= Bader Ben Hirsi =

Al-Bader Ben Yahya al-Hirsi, commonly known as Bader Ben Hirsi, (بدر بن هرسي, born 1968) is an English playwright and director of Yemeni ancestry.

==Early life and education==
Hirsi's father, Yahya al-Hirsi al-Ban, was from the city of Lahij. Al-Ban moved from Yemen to Britain in the 1960s, and it was in that country that Bader Ben Hirsi was born and raised, along with six brothers and seven sisters. Hirsi received a degree in business from the University of Buckingham, and worked in London as an investment banker for several years. However, he decided to move into drama, and received a degree in drama production from Goldsmiths College, part of the University of London. Three of his plays, A Boring Affair, Claptrap, and On the Side of the Angels, were performed at the Edinburgh Fringe in Edinburgh, Scotland.

One of his sisters married Prince Muhammad al-Badr as his third wife.

==Professional career==
In 1995, Hirsi visited Yemen for the first time, and in 1996, he married a native Yemeni woman. In 1998 he had his first daughter, Thea and two years later another daughter, Lana, then a son, Xane in 2004. In 2000, Hirsi released the documentary The English Sheikh and the Yemeni Gentleman, which he directed and produced with the help of British expatriate Tim Mackintosh-Smith.
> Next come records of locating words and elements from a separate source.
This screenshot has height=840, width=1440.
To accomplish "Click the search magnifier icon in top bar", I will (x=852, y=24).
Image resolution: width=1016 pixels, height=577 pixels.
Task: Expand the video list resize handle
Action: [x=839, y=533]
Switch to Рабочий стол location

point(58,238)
In 2005, he released A New Day in Old Sana'a (a romantic drama shot in Sanaa, the capital), which became the first feature-length film to be shot in Yemen and the first Yemeni film to be shown at the Cannes Film Festival. Hirsi himself had a cameo as a djinni at the end of the film. After the film won the award for best Arabic film at the Cairo International Film Festival, Egypt's Ministry of Culture presented him with an award of £E100,000 for "his role in promoting Arabic films."